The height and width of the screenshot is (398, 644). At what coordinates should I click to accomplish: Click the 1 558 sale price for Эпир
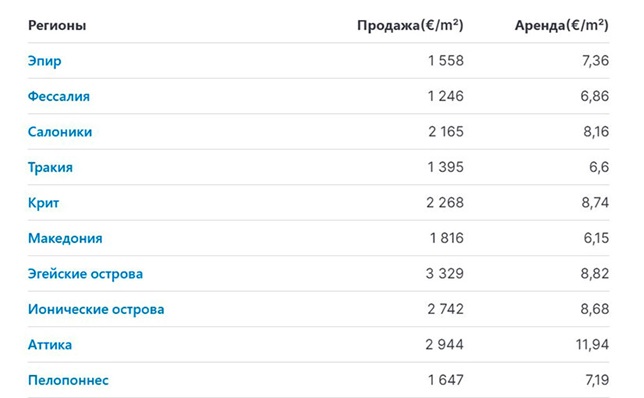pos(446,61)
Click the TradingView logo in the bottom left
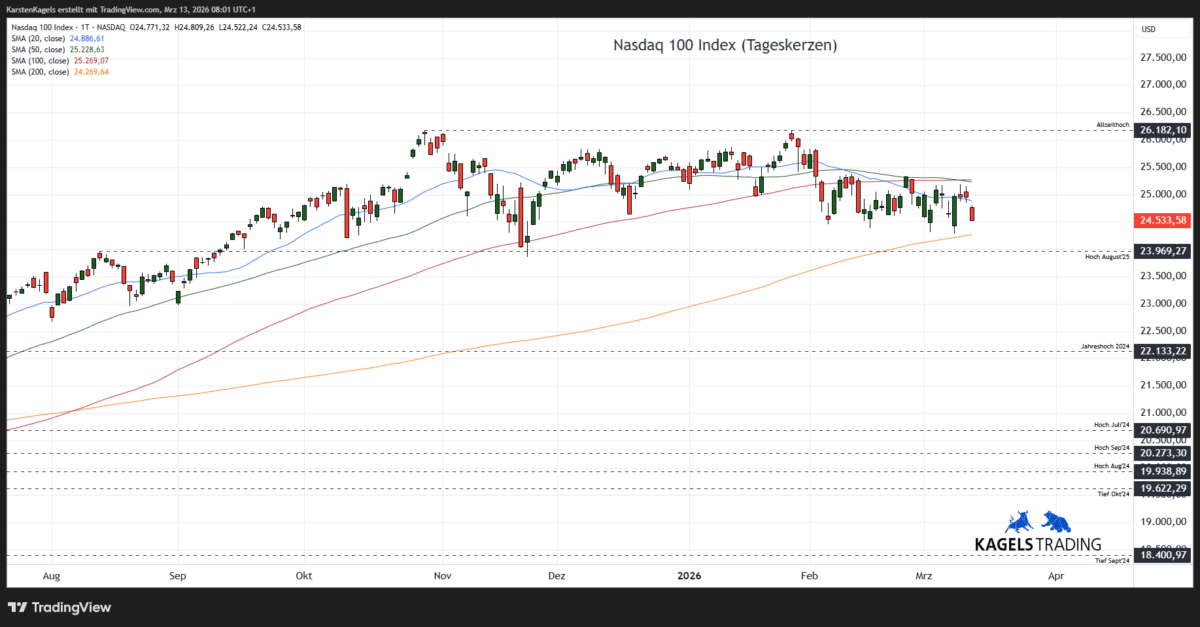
==
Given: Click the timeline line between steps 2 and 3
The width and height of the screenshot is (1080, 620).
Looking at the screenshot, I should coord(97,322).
...
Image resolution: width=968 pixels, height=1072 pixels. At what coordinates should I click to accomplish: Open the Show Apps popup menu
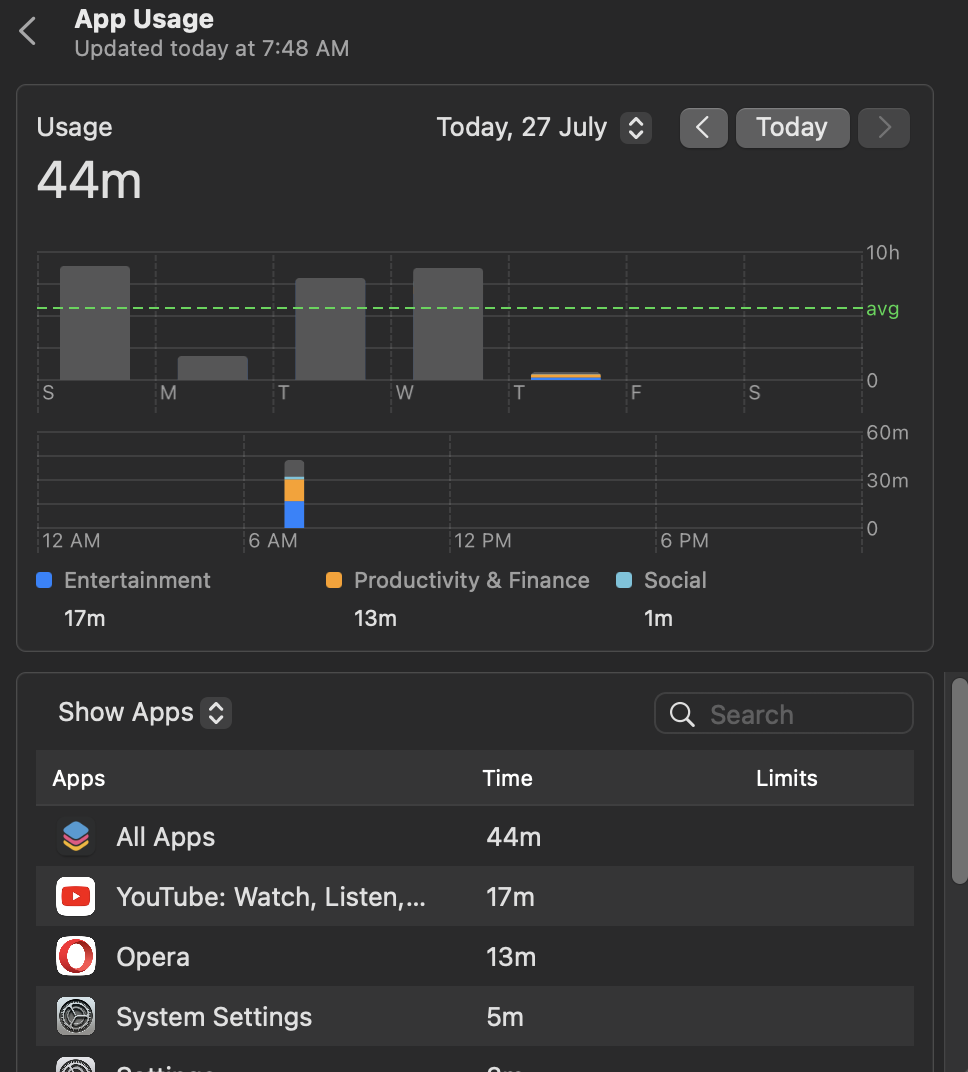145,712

• _Exercise details_: Write out exactly the run of lines above that starts at the line containing "The height and" and ends at the line containing "Click the TradingView logo in the bottom left". Include both, and leave the pictures out.

• _Exercise response_:
The height and width of the screenshot is (398, 644). At what coordinates should I click to accomplish: Click the 1 558 sale price for Эпир
pos(446,61)
Click the TradingView logo in the bottom left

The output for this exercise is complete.